Task instructions ▸
Every line in the listing below from the one with "Select the -Y track axis" through the one with "You are a computer-use agent. The image size is (1024, 576)." is to be reproduced exactly, both ends included; leave out the rest.

Records supplied ▸
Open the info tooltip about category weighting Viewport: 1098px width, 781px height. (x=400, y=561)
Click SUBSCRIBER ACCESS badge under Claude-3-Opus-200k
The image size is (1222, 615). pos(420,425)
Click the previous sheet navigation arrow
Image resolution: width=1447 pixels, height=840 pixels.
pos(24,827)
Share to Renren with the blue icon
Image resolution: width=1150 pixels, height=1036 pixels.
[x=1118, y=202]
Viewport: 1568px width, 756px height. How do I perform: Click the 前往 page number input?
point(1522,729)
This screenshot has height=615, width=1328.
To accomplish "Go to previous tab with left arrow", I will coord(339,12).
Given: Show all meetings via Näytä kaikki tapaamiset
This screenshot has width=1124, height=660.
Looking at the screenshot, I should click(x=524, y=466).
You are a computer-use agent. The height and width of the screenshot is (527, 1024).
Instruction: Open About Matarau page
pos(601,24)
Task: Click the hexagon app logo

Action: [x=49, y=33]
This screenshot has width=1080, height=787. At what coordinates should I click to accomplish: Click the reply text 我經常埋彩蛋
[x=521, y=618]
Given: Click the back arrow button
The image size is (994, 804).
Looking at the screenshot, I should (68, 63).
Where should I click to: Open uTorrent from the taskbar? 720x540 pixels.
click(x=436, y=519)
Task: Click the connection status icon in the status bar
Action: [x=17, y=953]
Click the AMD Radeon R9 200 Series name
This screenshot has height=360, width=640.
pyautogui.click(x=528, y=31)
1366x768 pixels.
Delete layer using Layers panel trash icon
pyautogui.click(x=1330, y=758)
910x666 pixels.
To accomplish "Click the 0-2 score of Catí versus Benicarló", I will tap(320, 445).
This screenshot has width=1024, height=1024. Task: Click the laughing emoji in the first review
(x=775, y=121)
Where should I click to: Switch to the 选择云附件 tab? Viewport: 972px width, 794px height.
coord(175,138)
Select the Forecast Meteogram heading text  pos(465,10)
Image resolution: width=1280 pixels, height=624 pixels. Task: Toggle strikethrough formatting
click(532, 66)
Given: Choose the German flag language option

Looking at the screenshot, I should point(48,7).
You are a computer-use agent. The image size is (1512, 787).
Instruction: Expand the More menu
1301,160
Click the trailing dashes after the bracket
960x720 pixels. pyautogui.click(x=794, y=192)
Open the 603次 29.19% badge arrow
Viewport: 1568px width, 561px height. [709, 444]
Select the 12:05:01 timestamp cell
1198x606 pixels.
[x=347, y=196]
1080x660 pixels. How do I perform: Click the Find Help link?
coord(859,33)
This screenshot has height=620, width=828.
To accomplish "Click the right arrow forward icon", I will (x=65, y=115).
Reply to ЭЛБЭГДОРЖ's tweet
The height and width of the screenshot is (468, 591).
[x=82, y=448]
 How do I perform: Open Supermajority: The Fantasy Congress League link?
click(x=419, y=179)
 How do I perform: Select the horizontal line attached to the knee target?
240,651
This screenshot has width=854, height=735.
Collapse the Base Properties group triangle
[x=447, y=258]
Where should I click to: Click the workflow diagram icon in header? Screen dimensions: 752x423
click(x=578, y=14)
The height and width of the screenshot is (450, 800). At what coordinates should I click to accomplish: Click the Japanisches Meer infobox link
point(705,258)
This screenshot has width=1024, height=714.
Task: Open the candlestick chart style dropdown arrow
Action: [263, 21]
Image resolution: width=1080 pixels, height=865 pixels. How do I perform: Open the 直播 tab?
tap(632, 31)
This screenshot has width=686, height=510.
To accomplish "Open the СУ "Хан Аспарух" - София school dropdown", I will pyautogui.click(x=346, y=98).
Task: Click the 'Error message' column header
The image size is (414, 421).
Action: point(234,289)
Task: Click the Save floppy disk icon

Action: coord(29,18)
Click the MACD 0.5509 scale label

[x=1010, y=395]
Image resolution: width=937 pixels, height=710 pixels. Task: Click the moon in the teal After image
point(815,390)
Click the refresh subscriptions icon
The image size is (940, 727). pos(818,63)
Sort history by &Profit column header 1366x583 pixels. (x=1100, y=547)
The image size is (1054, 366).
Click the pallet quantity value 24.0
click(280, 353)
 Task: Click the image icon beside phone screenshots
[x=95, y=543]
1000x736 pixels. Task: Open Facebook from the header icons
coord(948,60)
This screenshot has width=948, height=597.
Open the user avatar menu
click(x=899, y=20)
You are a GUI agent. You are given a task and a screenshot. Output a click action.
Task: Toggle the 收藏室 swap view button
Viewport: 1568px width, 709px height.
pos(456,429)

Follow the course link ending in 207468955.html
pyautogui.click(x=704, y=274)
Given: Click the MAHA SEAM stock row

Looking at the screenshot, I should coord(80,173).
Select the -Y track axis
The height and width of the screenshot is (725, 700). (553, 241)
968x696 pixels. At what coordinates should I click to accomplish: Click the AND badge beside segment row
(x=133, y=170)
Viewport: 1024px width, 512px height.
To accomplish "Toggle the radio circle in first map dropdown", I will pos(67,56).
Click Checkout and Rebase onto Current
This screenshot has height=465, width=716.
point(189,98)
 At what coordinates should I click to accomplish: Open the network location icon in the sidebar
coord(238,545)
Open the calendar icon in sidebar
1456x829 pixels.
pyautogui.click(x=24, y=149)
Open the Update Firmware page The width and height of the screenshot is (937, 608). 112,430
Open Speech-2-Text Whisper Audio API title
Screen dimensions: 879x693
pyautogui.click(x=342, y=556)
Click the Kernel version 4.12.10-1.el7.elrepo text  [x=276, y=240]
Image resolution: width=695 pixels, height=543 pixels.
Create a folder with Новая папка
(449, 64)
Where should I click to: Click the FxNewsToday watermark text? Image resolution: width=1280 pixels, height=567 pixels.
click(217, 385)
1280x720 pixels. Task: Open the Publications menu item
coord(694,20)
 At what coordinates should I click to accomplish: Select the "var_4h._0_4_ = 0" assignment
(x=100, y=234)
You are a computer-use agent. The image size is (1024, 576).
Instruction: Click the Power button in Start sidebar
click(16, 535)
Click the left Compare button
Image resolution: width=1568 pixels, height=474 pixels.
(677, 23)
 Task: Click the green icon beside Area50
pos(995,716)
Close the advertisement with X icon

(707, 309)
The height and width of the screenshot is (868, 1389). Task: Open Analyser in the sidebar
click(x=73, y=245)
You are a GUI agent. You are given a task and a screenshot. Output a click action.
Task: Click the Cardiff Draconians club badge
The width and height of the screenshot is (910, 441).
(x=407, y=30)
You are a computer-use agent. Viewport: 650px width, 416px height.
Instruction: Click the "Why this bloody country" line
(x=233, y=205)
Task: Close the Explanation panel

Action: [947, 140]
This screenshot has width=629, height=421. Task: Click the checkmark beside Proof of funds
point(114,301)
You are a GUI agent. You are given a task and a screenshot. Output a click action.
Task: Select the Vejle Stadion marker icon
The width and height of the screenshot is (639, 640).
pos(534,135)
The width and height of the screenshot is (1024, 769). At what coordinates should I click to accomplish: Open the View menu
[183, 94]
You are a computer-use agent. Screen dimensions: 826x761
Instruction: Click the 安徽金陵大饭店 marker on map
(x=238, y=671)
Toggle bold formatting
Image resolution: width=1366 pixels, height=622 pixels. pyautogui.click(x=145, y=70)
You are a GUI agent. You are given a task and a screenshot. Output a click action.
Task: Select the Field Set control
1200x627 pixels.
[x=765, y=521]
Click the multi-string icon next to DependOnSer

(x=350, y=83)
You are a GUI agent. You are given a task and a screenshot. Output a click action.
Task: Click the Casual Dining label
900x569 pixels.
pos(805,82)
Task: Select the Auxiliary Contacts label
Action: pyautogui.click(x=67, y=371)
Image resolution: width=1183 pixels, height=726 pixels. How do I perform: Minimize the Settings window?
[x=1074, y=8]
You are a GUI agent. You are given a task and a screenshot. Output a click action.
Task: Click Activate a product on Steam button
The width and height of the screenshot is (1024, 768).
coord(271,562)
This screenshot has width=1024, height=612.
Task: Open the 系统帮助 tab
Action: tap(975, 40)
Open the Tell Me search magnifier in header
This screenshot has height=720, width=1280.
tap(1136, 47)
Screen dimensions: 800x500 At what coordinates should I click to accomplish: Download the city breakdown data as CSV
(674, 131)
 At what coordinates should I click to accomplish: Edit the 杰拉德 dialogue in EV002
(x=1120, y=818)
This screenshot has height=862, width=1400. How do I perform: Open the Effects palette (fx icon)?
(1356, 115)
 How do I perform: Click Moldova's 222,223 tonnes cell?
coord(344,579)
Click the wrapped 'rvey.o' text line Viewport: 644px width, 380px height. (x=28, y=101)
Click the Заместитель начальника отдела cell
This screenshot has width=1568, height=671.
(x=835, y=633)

Answer box ▸
Select the -Y track axis
The height and width of the screenshot is (725, 700). (553, 241)
968x696 pixels. At what coordinates should I click to accomplish: Click the AND badge beside segment row
(x=133, y=170)
Viewport: 1024px width, 512px height.
To accomplish "Toggle the radio circle in first map dropdown", I will pos(67,56).
Click Checkout and Rebase onto Current
This screenshot has height=465, width=716.
point(189,98)
 At what coordinates should I click to accomplish: Open the network location icon in the sidebar
coord(238,545)
Open the calendar icon in sidebar
1456x829 pixels.
pyautogui.click(x=24, y=149)
Open the Update Firmware page The width and height of the screenshot is (937, 608). 112,430
Open Speech-2-Text Whisper Audio API title
Screen dimensions: 879x693
pyautogui.click(x=342, y=556)
Click the Kernel version 4.12.10-1.el7.elrepo text  [x=276, y=240]
Image resolution: width=695 pixels, height=543 pixels.
Create a folder with Новая папка
(449, 64)
Where should I click to: Click the FxNewsToday watermark text? Image resolution: width=1280 pixels, height=567 pixels.
click(217, 385)
1280x720 pixels. Task: Open the Publications menu item
coord(694,20)
 At what coordinates should I click to accomplish: Select the "var_4h._0_4_ = 0" assignment
(x=100, y=234)
You are a computer-use agent. The image size is (1024, 576).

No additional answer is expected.